Le cardinal Pietro Parolin, secrétaire d’État du Vatican et chef de la diplomatie du Saint-Siège, a qualifié lundi d’« inhumain » et de « massacre » l’offensive israélienne en cours dans la bande de Gaza, signant l’une des condamnations les plus fermes de la part de l’Église catholique depuis le début du conflit entre Israël et le Hamas.
Dans une interview publiée à l’occasion du deuxième anniversaire de l’attaque du Hamas contre les communautés israéliennes, le 7 octobre 2023, le cardinal Parolin a dénoncé la spirale de violence qui continue d’ensanglanter la région. « Ceux qui sont agressés ont le droit de se défendre, mais ce droit ne peut jamais justifier un massacre de civils innocents », a-t-il déclaré.

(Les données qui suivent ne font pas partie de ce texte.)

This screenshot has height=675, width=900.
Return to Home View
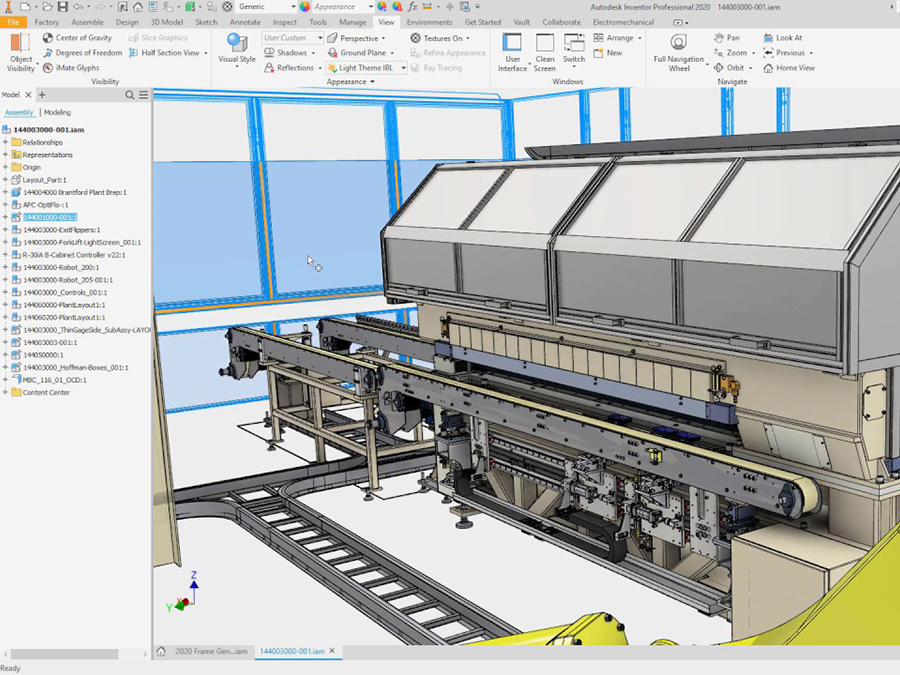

Le haut diplomate du Vatican a également condamné sans équivoque les attaques du Hamas, les qualifiant d’« inhumaines et indéfendables », tout en exhortant le mouvement islamiste à libérer immédiatement les otages encore détenus à Gaza. « Le sang des innocents crie vengeance au ciel, quel qu’en soit le camp », a-t-il ajouté, appelant les deux parties à renouer avec la voie du dialogue et de la paix.

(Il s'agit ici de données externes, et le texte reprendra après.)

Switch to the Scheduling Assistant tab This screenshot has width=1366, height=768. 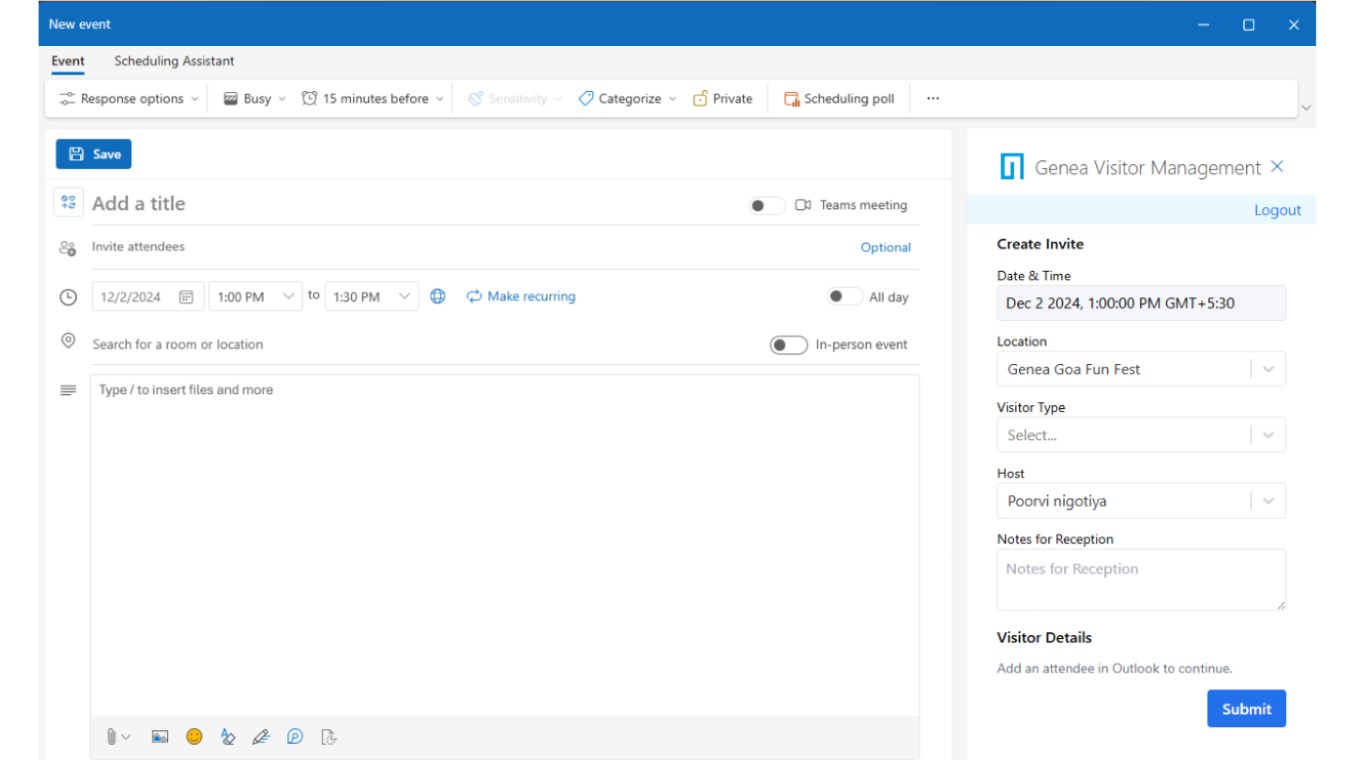174,61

Ces déclarations interviennent alors que les bombardements israéliens se poursuivent intensément sur l’enclave palestinienne, où le bilan humain ne cesse de s’alourdir. Les organisations humanitaires décrivent une situation catastrophique, avec des hôpitaux débordés et des pénuries aiguës d’eau, de nourriture et de carburant.

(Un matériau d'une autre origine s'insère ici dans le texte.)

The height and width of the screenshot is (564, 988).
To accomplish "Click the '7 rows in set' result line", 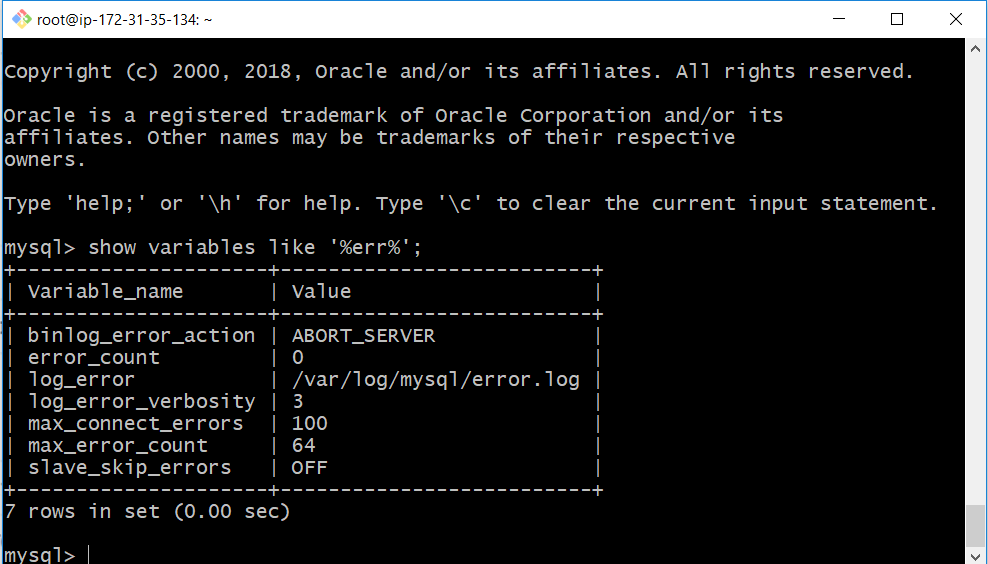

Le Vatican, qui plaide depuis des mois pour un cessez-le-feu durable et une solution politique, se montre de plus en plus critique à l’égard des opérations militaires israéliennes. Le pape Léon XIII lui-même avait récemment appelé la communauté internationale à « mettre fin à la logique de vengeance » et à protéger les civils « des deux côtés du mur ».
L’intervention du cardinal Parolin souligne le positionnement délicat du Saint-Siège, soucieux de maintenir un équilibre diplomatique entre la défense du droit d’Israël à la sécurité et la dénonciation des souffrances infligées aux populations palestiniennes.